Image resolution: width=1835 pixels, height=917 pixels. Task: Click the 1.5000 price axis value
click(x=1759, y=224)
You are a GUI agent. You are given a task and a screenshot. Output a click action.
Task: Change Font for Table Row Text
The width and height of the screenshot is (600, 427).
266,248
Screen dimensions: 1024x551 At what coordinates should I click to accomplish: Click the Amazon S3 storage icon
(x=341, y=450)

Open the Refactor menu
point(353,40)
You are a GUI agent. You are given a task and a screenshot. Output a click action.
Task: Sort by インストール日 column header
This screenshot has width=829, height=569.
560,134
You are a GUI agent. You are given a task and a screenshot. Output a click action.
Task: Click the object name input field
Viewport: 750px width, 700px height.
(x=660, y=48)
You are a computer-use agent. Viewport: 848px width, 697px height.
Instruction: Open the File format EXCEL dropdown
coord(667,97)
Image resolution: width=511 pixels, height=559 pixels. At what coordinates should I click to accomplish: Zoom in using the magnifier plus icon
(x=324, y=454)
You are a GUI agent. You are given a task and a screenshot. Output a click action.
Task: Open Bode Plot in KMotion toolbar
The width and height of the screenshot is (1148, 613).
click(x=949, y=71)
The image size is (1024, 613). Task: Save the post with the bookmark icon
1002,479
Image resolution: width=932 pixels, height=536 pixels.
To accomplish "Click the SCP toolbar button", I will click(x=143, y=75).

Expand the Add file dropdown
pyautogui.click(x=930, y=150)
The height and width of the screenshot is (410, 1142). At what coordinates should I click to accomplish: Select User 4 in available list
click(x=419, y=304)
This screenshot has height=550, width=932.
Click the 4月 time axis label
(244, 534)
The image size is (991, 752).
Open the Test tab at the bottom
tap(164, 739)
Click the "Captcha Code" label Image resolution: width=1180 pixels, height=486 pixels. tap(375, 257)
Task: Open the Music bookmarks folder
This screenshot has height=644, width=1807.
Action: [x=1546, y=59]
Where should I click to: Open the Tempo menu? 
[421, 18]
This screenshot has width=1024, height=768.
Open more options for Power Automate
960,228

===

The answer is a portion of the data. Write out exactly the line with "Open the Test tab at the bottom" and all lines after it.

### Result below
Open the Test tab at the bottom
tap(164, 739)
Click the "Captcha Code" label Image resolution: width=1180 pixels, height=486 pixels. tap(375, 257)
Task: Open the Music bookmarks folder
This screenshot has height=644, width=1807.
Action: [x=1546, y=59]
Where should I click to: Open the Tempo menu? 
[421, 18]
This screenshot has width=1024, height=768.
Open more options for Power Automate
960,228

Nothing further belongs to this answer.